TASK INSTRUCTIONS ::
(a) In the text on somatropin cost-effectiveness models, which manufacturer developed the core economic model?
(b) From the text on somatropin cost-effectiveness models, quote the stretch from "4.2.6 The manufacturers" through "those without diabetes.".

(Beginning of EXERCISE TEXT)

4.2.5 Five of the six manufacturers (Lilly, Ipsen, Novo Nordisk, Pfizer and Merck Serono) collaborated to develop a de novo core economic model to estimate the cost effectiveness of somatropin treatment in children with growth hormone deficiency, Turner syndrome, Prader–Willi syndrome, CRI or children born small for gestational age. The model was developed by Pfizer, but each of the collaborating manufacturers presented the model with minor modifications (for example, changes in the unit price of somatropin). Merck Serono's economic model included a waste elimination model to examine the differences in costs likely to be associated with using the Easypod device rather than other delivery systems. Novo Nordisk constructed a decision tree model to assess the cost effectiveness of somatropin treatment for the four licensed indications for Norditropin (that is, growth hormone deficiency, Turner syndrome, CRI and being born small for gestational age). The assumptions underpinning the model, source of clinical effect, and utility data were identical to those in the core economic model.
4.2.6 The manufacturers developed a Markov cohort model for the economic evaluation containing two health states: 'alive' and 'dead'. The manufacturers estimated the transition probabilities between states using UK‑specific mortality rates observed in the general population. The economic model considered a 1‑year cycle length. Two alternative model structures were also presented. One allowed for a reduction in the risk of osteoporosis in children with growth hormone deficiency treated with somatropin and assumed that some children with growth hormone deficiency would continue treatment until they reached 25 years of age. A second model incorporated a cost‑effectiveness analysis of somatropin in Prader–Willi syndrome. This model assumed that people with Prader–Willi syndrome and diabetes would have a 10% lower quality of life than those without diabetes.

(End of EXERCISE TEXT)
(Beginning of INFORMATION SHOWN)

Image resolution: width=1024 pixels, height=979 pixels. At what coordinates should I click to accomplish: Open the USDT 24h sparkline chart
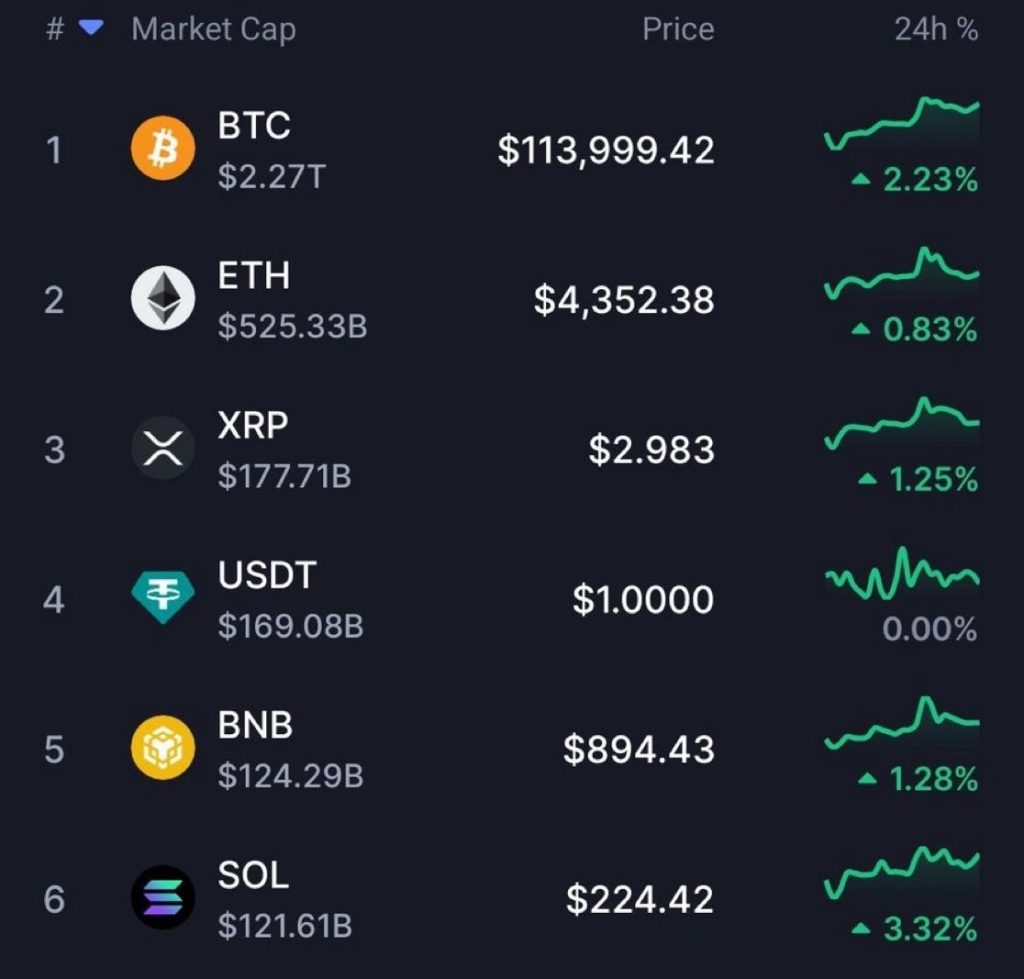click(901, 572)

(End of INFORMATION SHOWN)

RESULTS BY TASK ::
(a) Pfizer.

(b)
4.2.6 The manufacturers developed a Markov cohort model for the economic evaluation containing two health states: 'alive' and 'dead'. The manufacturers estimated the transition probabilities between states using UK‑specific mortality rates observed in the general population. The economic model considered a 1‑year cycle length. Two alternative model structures were also presented. One allowed for a reduction in the risk of osteoporosis in children with growth hormone deficiency treated with somatropin and assumed that some children with growth hormone deficiency would continue treatment until they reached 25 years of age. A second model incorporated a cost‑effectiveness analysis of somatropin in Prader–Willi syndrome. This model assumed that people with Prader–Willi syndrome and diabetes would have a 10% lower quality of life than those without diabetes.